Carrier volume and nozzle selection is a key part of success. When you’re busy and have a lot of acres to get over, it is easy to skip adjusting carrier volume or changing nozzles and that leads to many of the failures we see.
All of the post herbicides commonly used fall into one of two groups. They are either a “systemic” herbicide or a “contact” herbicide. These two types have very different requirements in application techniques to assure the best chance of success.
Systemics such as glyphosate, 2,4-D, dicamba, and others kill weeds by penetrating the leaf and moving through the plant to the point of attack. The key here is to effectively get a lethal dose through the leaf. With systemics, lower carrier volumes with a higher concentration of herbicide can be effective. The correct mix of additives/surfactants is critical. These systemic products can be effective through modern “drift reducing” nozzles and maximum penetration of the leaf can be more important than total coverage.

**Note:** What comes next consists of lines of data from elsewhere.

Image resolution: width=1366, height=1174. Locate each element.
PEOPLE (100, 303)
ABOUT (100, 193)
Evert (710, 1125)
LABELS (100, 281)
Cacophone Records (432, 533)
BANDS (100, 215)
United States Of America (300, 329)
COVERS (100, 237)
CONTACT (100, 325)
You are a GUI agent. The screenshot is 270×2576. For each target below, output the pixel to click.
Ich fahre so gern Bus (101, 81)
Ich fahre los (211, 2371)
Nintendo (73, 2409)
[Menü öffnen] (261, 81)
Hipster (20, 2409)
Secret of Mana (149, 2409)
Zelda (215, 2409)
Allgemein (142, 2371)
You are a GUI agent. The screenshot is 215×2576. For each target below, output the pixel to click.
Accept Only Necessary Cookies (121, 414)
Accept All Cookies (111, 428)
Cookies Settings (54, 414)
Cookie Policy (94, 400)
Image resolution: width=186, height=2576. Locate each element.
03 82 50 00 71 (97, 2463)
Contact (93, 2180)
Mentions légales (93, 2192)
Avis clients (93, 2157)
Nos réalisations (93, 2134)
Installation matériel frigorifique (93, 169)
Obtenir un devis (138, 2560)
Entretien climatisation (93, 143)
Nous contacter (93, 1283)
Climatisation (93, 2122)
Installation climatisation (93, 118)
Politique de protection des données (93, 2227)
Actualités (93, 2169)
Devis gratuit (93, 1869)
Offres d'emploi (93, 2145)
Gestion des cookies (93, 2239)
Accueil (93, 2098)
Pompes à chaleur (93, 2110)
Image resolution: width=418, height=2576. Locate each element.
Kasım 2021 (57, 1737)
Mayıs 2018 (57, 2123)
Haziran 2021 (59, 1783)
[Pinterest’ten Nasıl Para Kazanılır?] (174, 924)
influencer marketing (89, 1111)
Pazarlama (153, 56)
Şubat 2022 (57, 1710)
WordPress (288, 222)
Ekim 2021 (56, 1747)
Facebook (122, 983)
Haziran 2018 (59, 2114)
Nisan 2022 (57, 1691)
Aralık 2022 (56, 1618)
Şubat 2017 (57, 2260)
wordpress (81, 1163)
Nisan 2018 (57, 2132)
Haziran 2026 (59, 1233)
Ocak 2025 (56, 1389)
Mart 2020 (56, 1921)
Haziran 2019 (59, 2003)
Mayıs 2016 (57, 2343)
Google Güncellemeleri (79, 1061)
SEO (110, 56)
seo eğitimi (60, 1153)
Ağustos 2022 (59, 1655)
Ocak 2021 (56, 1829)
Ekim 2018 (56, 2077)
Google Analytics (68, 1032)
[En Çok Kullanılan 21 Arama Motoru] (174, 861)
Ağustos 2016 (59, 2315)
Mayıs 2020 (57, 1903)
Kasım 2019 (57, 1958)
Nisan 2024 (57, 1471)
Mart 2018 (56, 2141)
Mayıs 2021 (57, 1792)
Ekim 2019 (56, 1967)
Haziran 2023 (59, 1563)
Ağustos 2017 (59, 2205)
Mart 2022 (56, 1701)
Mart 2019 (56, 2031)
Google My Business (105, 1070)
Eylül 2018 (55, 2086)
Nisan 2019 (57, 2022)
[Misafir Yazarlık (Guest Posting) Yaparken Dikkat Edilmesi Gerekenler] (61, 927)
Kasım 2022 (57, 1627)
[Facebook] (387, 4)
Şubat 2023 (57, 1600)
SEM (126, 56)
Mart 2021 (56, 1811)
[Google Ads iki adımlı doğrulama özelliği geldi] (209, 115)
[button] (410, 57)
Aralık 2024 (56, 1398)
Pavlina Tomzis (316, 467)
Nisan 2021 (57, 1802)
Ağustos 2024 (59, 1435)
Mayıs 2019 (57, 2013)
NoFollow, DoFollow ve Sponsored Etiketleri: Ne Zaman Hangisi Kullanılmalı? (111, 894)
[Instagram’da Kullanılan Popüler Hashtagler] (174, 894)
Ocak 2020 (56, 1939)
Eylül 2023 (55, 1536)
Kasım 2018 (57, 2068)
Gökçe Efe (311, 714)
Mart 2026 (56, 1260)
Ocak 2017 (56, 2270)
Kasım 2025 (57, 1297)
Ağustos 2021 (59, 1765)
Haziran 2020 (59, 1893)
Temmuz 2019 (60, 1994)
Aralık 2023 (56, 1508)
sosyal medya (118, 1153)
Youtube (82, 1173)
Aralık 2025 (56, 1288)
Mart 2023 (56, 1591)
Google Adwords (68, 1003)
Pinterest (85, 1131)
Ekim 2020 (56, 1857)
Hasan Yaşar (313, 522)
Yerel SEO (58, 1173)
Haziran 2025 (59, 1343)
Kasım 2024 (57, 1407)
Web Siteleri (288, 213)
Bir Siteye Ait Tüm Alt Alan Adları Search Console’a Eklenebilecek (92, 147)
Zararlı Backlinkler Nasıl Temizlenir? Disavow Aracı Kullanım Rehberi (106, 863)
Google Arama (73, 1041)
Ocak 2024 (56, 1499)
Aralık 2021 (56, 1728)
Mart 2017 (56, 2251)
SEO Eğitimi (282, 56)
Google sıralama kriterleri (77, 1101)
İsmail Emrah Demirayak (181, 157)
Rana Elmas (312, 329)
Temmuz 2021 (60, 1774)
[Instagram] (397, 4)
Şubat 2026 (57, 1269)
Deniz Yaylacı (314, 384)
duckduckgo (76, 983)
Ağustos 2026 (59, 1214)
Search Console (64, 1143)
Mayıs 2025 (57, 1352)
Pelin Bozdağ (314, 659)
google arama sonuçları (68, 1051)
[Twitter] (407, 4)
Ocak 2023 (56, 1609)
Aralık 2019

With glyphosate and some other systemics, the concentration of herbicide in the final spray solution can be more critical than coverage. Rates of 1 to 1.5 quarts of a 42% glyphosate in 10 gallons per acre (GPA) can be effective, especially in small crops with small weeds. As the weed size and crop canopy increase, additional carrier volume may be required for penetration and to get adequate herbicide amounts on the weeds. It is a good idea to increase your glyphosate rates by the same percentage as your carrier volume. If you go from 10 to 15 GPA on your water, take the same 50% increase in your glyphosate rate.
Remember to check the herbicide label for the details. The Roundup label recommends returning to old style flat fan nozzles with larger weeds and denser canopies. You will have to be more careful about drift. In reality, most off target drift events (with the obvious exception of dicamba) are a result of too much wind in the wrong direction. The “drift control” nozzles and “drift reducing” additives are not very effective in these situations, but they make you look like you’re trying to be responsible in the event of a problem. Using these products is a lot like wetting your pants in a dark suit. It gives you a nice warm feeling but you really didn’t fix anything. Read the wind and conditions as best as you can and use the combination of rates, nozzles, and carrier that will control your weeds effectively. Resprays double your risk of a drift event.
Reflex, Cobra, Liberty, and Basagran are common “contact” herbicides. These products do not move within the weeds so coverage is critical. DO NOT go below the minimum carrier volume on the label, and use more carrier with large weeds or denser canopies. When possible, use old school flat fan nozzles. The good news is when these herbicides drift off target they usually just speckle things and rarely kill them. Most of the drift control agents have very limited real benefits, so if you are just adding them for appearances, use a cheap generic.
Additives and Surfactants
When it comes to spray additives keep it simple, cheap, and use exactly what the herbicide label recommends and not what the additive labels say. Every supplier out there has their own “proprietary” herbicide additive that will cure whatever ails you for $3-$5 per acre. Most of these are a premix of $0.75/acre worth of common ingredients blended in a jug. Keep it simple. If the label calls for NIS, the 60 cents per acre standard NIS will work just fine. If it calls for crop oil concentrate or MSO, use that. The herbicide manufacturer puts the recommended additives on the label because they give the herbicide the best chance of success. Save your money and use what they call for.
If you have water quality issues, dry AMS or dry AMS dissolved in water is still the most consistent performer. Most Midwestern water only needs 8 lbs. of AMS per 100 gallons, but you can test your water to be sure. All you need to do is bind the metals in the hard water. It is not necessary to “acidify” or “condition” the water. Avoid the low analysis “water conditioners” or “acidifiers”. Add the AMS to the water first to give it time to bind the metals before you add the glyphosate. If possible, put the AMS in the supply or nurse tank. That will reduce the risk of plugging. When you add AMS to hard water you can form some metal sulfate sludge. This is the AMS doing its job, and it is better to form the sludge in the nurse tank instead of your sprayer.